#### What the task requires
Rewrite all of the material below, swapping every "screenshot" for "capture" and leaving everything else unchanged. Omit the pictures from your answer.
__________________________________________________
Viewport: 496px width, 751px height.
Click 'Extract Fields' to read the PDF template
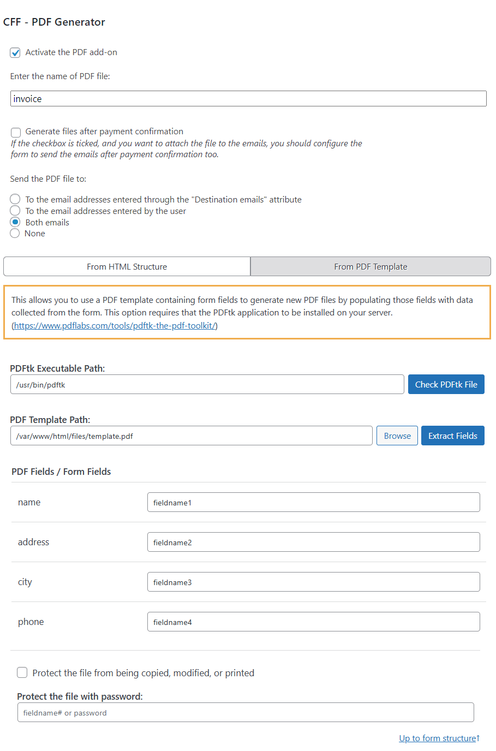(x=452, y=435)
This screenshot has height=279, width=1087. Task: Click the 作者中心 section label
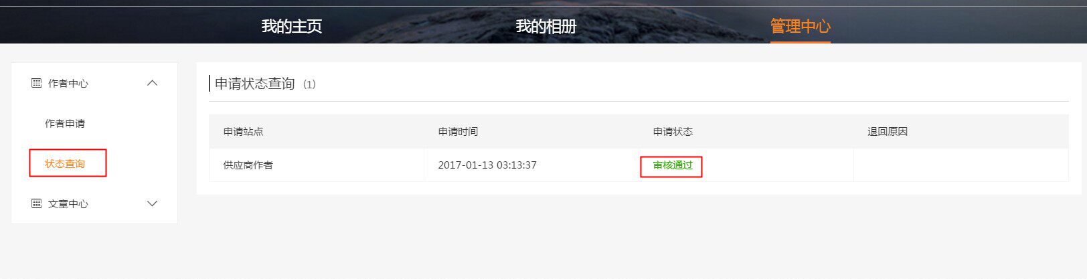pyautogui.click(x=68, y=83)
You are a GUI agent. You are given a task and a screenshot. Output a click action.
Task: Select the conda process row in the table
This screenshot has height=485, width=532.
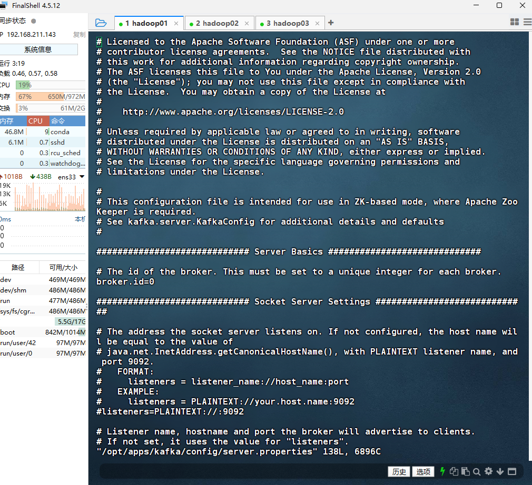42,131
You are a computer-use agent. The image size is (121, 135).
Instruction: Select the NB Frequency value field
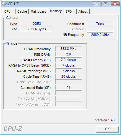100,35
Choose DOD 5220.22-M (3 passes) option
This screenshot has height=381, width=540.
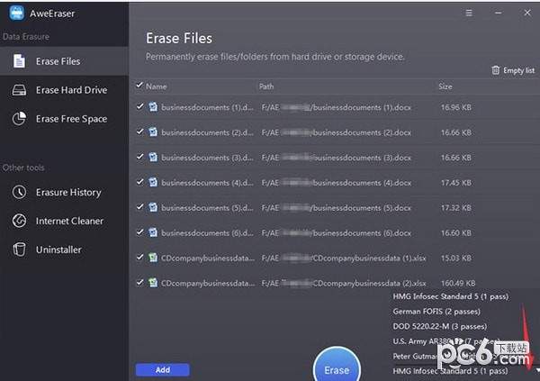click(439, 326)
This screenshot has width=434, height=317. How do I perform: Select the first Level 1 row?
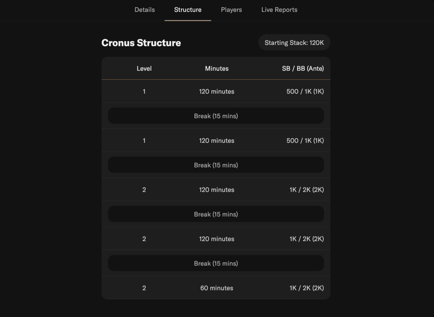pos(216,92)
__________________________________________________
#### Solved problem
Viewport: 496px width, 751px height.
Click 'Extract Fields' to read the PDF template
(x=452, y=435)
This capture has height=279, width=1087. Task: Click the 作者中心 section label
pyautogui.click(x=68, y=83)
You are a GUI agent. You are given a task and a capture. Output a click action.
Task: Select the conda process row in the table
This capture has height=485, width=532.
42,131
You are a computer-use agent. The image size is (121, 135).
Instruction: Select the NB Frequency value field
100,35
Choose DOD 5220.22-M (3 passes) option
This capture has height=381, width=540.
click(439, 326)
This capture has width=434, height=317. How do I perform: Select the first Level 1 row?
pos(216,92)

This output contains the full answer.